▸ **PROBLEM STATEMENT**
Give back, exactly and with nothing else, the lines running from the one that contains "Where should I" to the end of the entries below; do not include pictures.

Saved data entries:

▬▬▬▬▬▬

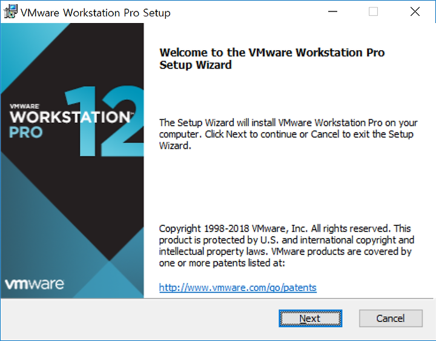Open the vmware.com/go/patents link

[x=238, y=287]
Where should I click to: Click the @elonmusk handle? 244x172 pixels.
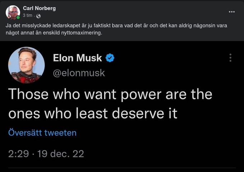[79, 73]
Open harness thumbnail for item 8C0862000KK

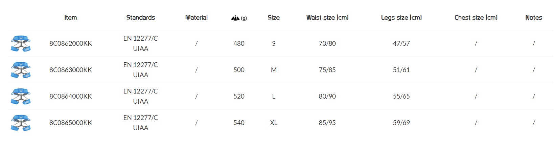(x=21, y=44)
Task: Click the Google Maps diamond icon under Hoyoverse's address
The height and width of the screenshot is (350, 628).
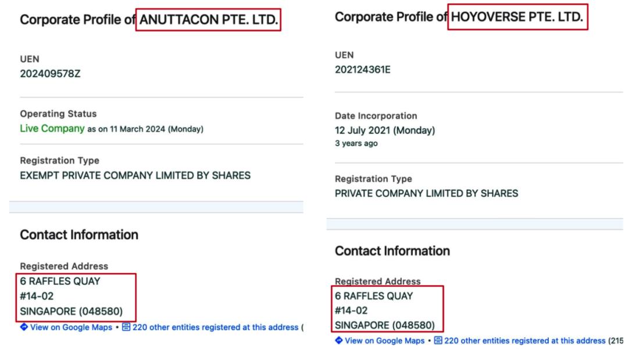Action: point(339,341)
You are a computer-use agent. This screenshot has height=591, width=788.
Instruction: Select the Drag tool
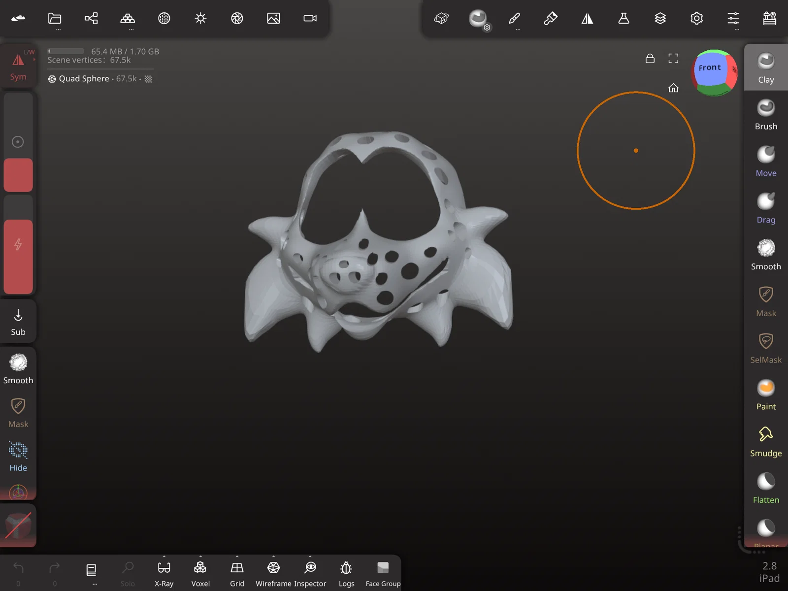[766, 208]
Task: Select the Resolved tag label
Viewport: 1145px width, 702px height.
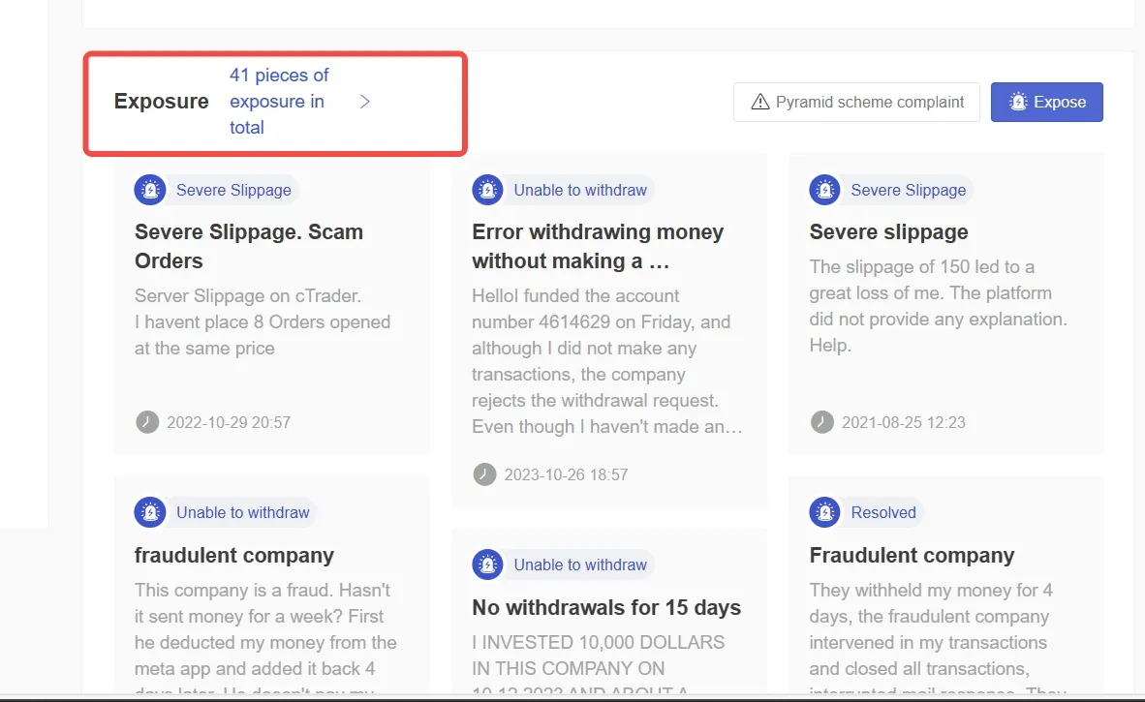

▬▬▬▬▬▬

▸ **RESPONSE**
Where should I click to: Click the @elonmusk handle? 244x172 pixels.
[79, 73]
Open harness thumbnail for item 8C0862000KK

(x=21, y=44)
Task: Click the Google Maps diamond icon under Hoyoverse's address
The height and width of the screenshot is (350, 628).
Action: point(339,341)
You are a computer-use agent. This screenshot has height=591, width=788.
Instruction: Select the Drag tool
[766, 208]
Task: Select the Resolved tag label
Viewport: 1145px width, 702px height.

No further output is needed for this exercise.